In the material below, find the line containing "Given: Click empty gray area below layers" and the line containing "The image size is (980, 1223).", then reproduce exactly both of them and every line between, and nothing else.

[Data to use]
◇ ◇ ◇

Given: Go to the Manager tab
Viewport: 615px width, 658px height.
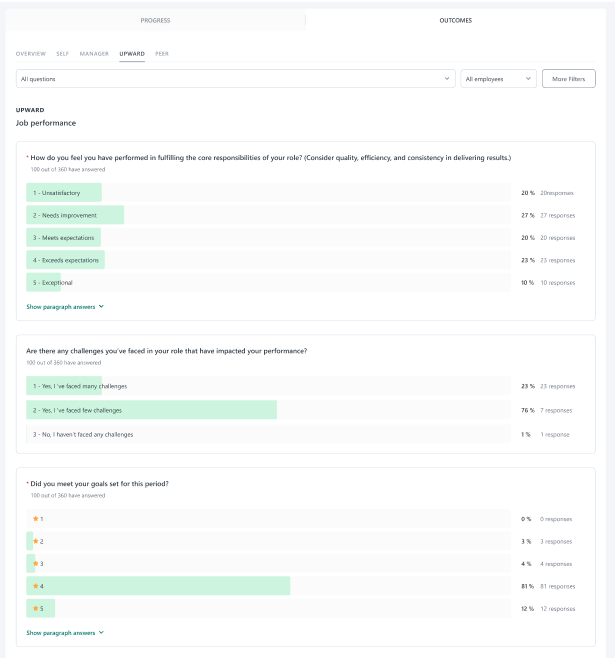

◇ ◇ ◇

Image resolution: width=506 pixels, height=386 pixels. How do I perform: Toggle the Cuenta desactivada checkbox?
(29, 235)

◇ ◇ ◇

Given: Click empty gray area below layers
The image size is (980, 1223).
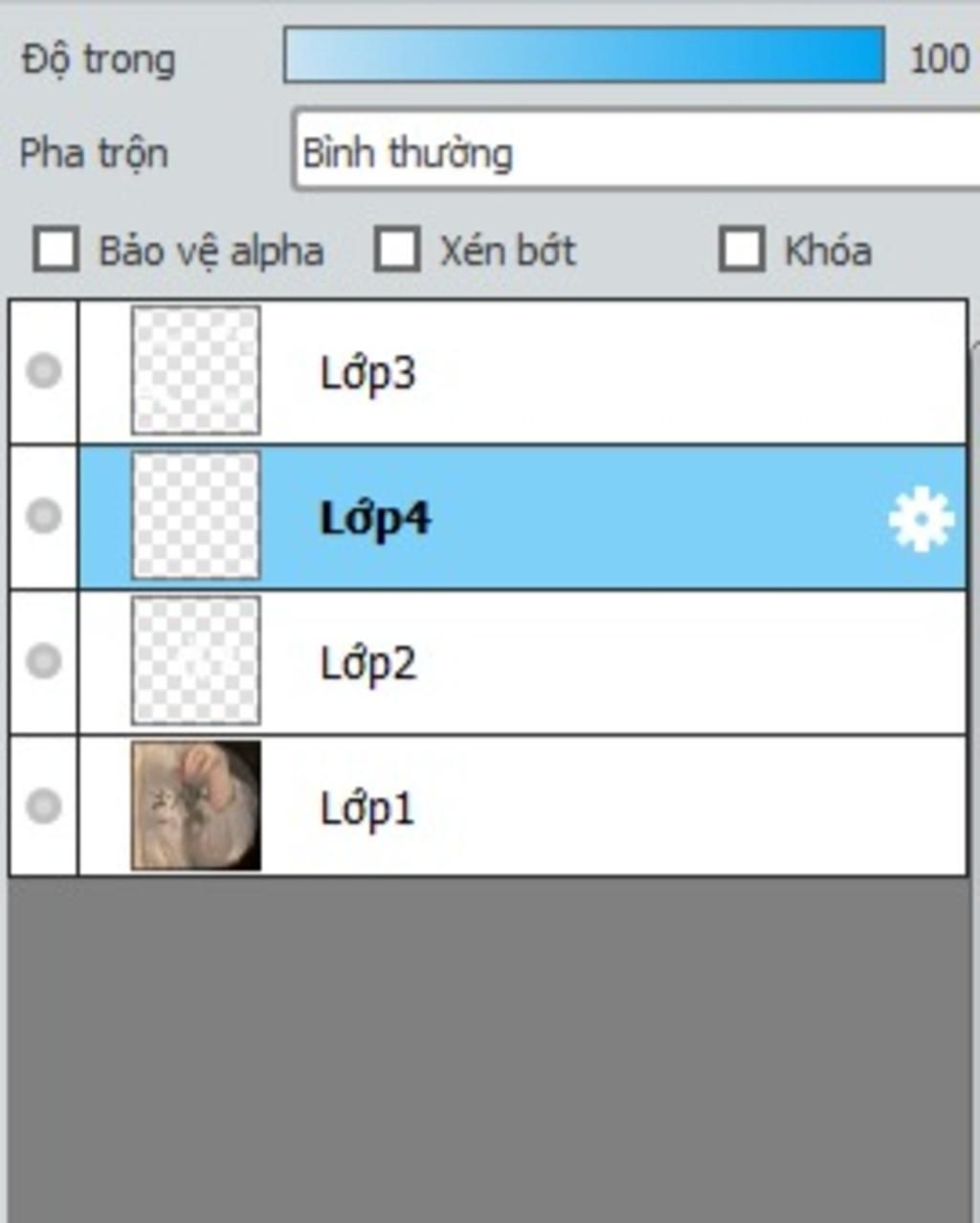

◇ ◇ ◇

[Solution to this problem]
Given: Click empty gray area below layers
The image size is (980, 1223).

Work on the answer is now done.